Linus Torvalds was approached by NSA for backdoor in Linux - Nils Torvalds (father of Linus)



Back doors and keeping users in the dark as to the original comparison of the internet to taking all the doors and windows off your house which is still applicable nearly 40 years later is a major factor in my interest now in Linux over Microsoft.

While all operating systems have vulnerabilities and users still "take all the doors and windows out of their house" with an o/S on their PC or device, in my perspective , MS simply wants to sell users a "MS dorm room" and make them agree to a privacy agreement that gives MS total control while at the same time treating the consumer as a mushroom by keeping the user in the dark and feeding them BS by saying they are doing security updates to fix bugs and then technical accounts of it often disappears from the info database.

With that closed system they have , users have no way to know if a MS bug is a code bug or vender or black hatter back door.

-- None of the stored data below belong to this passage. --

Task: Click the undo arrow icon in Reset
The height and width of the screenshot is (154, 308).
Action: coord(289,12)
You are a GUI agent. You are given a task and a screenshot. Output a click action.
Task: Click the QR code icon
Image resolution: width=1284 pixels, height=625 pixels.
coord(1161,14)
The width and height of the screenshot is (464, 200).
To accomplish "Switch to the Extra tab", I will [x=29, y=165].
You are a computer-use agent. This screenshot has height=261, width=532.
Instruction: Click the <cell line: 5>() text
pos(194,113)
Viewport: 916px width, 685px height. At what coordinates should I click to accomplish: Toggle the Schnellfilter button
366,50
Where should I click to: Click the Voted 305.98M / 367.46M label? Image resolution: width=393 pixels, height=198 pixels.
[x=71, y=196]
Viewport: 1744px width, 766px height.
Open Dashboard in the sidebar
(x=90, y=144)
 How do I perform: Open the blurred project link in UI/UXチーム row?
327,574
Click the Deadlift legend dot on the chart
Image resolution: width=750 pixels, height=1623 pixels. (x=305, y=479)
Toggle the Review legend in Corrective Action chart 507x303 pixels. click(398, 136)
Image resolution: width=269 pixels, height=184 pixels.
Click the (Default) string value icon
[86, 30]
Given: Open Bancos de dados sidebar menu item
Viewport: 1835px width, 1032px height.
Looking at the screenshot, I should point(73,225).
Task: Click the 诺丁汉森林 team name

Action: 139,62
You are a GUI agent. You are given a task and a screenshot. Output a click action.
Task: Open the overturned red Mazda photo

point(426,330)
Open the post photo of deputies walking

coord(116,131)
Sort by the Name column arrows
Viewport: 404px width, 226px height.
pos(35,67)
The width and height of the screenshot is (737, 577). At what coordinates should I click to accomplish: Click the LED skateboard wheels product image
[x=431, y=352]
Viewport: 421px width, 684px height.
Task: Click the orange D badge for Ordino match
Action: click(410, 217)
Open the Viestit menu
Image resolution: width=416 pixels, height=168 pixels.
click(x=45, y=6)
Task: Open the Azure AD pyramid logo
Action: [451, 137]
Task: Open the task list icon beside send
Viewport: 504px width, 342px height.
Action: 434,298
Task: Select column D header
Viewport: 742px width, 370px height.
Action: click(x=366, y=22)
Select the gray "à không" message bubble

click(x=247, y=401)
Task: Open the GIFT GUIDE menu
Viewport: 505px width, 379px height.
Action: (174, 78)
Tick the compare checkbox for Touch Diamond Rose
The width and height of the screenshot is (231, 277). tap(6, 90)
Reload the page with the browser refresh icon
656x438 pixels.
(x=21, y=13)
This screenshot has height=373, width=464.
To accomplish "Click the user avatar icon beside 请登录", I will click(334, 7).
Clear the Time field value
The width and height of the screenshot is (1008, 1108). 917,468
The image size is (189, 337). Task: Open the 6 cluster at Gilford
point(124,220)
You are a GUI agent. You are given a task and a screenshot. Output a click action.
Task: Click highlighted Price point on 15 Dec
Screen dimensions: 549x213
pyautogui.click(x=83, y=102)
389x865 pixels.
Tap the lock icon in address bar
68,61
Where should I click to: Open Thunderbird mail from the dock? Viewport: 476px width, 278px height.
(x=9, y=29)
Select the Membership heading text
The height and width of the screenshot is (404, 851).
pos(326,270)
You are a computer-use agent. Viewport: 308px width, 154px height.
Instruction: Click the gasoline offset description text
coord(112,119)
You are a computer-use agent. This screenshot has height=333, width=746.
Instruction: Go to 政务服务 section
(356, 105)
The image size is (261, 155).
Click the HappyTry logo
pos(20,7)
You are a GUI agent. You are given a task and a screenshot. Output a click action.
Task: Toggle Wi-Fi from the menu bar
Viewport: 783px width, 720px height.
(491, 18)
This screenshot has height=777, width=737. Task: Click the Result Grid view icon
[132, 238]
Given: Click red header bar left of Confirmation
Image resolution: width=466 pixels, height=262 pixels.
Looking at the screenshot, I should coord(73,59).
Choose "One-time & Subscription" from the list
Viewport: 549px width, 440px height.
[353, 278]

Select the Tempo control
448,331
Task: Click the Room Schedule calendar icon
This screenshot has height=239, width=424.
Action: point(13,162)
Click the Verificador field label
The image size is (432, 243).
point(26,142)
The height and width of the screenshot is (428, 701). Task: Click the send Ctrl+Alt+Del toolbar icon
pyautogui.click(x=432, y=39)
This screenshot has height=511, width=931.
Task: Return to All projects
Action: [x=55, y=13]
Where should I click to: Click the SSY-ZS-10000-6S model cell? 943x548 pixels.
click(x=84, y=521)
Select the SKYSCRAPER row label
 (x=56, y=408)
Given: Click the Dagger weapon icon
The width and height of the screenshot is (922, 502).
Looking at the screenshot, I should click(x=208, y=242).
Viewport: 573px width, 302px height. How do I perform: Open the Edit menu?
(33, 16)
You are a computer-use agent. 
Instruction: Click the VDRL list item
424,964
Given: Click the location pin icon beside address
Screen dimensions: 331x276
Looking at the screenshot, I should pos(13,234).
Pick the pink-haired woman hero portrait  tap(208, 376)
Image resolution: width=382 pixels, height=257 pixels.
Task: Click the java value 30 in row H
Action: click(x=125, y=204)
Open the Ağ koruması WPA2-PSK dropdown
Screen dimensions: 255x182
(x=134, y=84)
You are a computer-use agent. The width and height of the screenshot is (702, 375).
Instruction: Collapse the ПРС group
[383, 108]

Open source as Linux in my opinion, while also like having no doors or locked and curtain drawn windows in your house, being open sourced with a large community, is more like having "internet houses with doors and windows with weak locks and a community of white hatters of various levels of code expertise working together to watch the community for black hat types.

With MS, users never get straight answers of how long vulnerabilities from bugs or back doors were active and with Win10 MS basically has said to users buy it, we own everything you do. play with what we give you and don't question what we do.

Linux on the other hand, is custom platforms based around the common kernel and if a distribution has a bug or gets hacked, it seems to get spotted by the community watch quicker than MS.

I was impressed when a Linux O/S site was hacked like on Monday , shut down within hours by the publisher and corrected by the publisher and white hat community in less than a week and up with new security checksums verified from multiple reputable gurus.

No O/S is perfect but at least with open source things are in the open and the white hat community while using the O/S for their needs and goals aren't just trying to sell a closed O/S.

To me closed source vendors have the black hat potential of thieving hackers and many government systems trust Linux with security layers more than closed source vended operating systems.

And those are the reasons why I am learning Linux as I learned what I needed to learn about UNIX in the last millennia.
 
One of my friends asked me why I switched to Linux. My response to that question is I was tired of not owning my computer.
Roger that:-
I was tired of all the viruses and having to pay for software.
 
My response to that question is I was tired of not owning my computer.
That seems a common response from those that have switched to Linux.